Personal tools

Two guest speakers at Lunch Seminar: Johannes Gehrke, Cornell University and Themis Palpanas, University of Trento

— filed under:

What
  • Systems Group Event
When Dec 09, 2011
from 12:00 PM to 02:00 PM
Where CAB E 72
Add event to calendar vCal
iCal

Speaker 1 : Johannes Gehrke, Cornell University

Title 1 : Declarative Data-Driven Coordination Through Entanglement

Abstract:

There are many web applications that require users to coordinate and communicate. Friends want to coordinate travel plans, students want to jointly enroll in the same set of courses, and busy professionals want to coordinate their schedules. These tasks are difficult to program using existing abstractions provided by database systems since they all require some type of coordination between users. However, this type of information flow is fundamentally incompatible with classical isolation in database transactions. In this talk, I will argue that it is time to look beyond isolation towards principled and elegant abstractions that allow for communication and coordination between some notion of (suitably generalized) transactions. This new area of declarative data-driven coordination is motivated by many novel applications and is full of challenging research problems. This talk describes joint work with Gabriel Bender, Nitin Gupta, Christoph Koch, Lucja Kot, Milos Nikolic, and Sudip Roy.

Item position entries:
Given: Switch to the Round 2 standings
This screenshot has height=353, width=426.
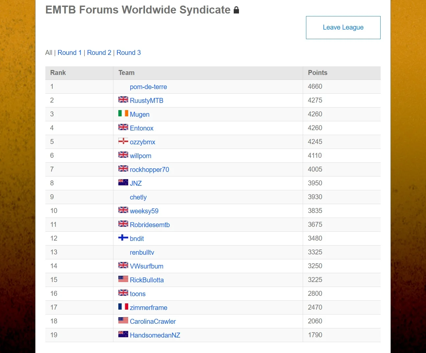Looking at the screenshot, I should coord(99,53).
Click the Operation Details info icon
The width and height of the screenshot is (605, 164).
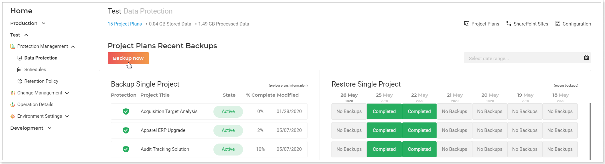(13, 105)
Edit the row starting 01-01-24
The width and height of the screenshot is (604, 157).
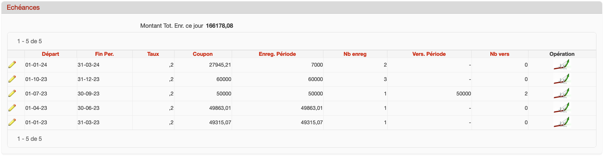(12, 65)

PROBLEMS TO SOLVE |
1. Convert the records into a numbered list, covering everything from the line that contains "Click the Operation Details info icon" down to the end of the records, both ends included, and omit blank lines and pictures.
2. Carry on the seminar announcement from where it stops.

RESULTS OF THE TASKS |
1.
1. Click the Operation Details info icon
2. The width and height of the screenshot is (605, 164).
3. (13, 105)
4. Edit the row starting 01-01-24
5. The width and height of the screenshot is (604, 157).
6. (12, 65)

2.
Short bio:

Johannes Gehrke is a Professor in the Department of Computer Science at Cornell University. Johannes' research interests are in the areas of database systems, data mining, data privacy, and applications of database and data mining technology to marketing and the sciences. Johannes has received a National Science Foundation Career Award, an Arthur P. Sloan Fellowship, an IBM Faculty Award, the Cornell College of Engineering James and Mary Tien Excellence in Teaching Award, the Cornell University Provost's Award for Distinguished Scholarship, a Humboldt Research Award from the Alexander von Humboldt Foundation, and the 2011 IEEE Computer Society Technical Achievement Award. He is the author of numerous publications on data mining and database systems, and he co-authored the undergraduate textbook Database Management Systems (McGrawHill (2002), currently in its third edition), used at universities all over the world. Johannes is also an Adjunct Faculty Member at the University of Tromsø in Norway. Johannes was co-Chair of the 2003 ACM SIGKDD Cup, Program co-Chair of the 2004 ACM International Conference on Knowledge Discovery and Data Mining (KDD 2004), Program Chair of the 33rd International Conference on Very Large Data Bases (VLDB 2007), and Program co-Chair of the 28th IEEE International Conference on Data Engineering (ICDE 2012). From 2007 to 2008, he was Chief Scientist at FAST, A Microsoft Subsidiary.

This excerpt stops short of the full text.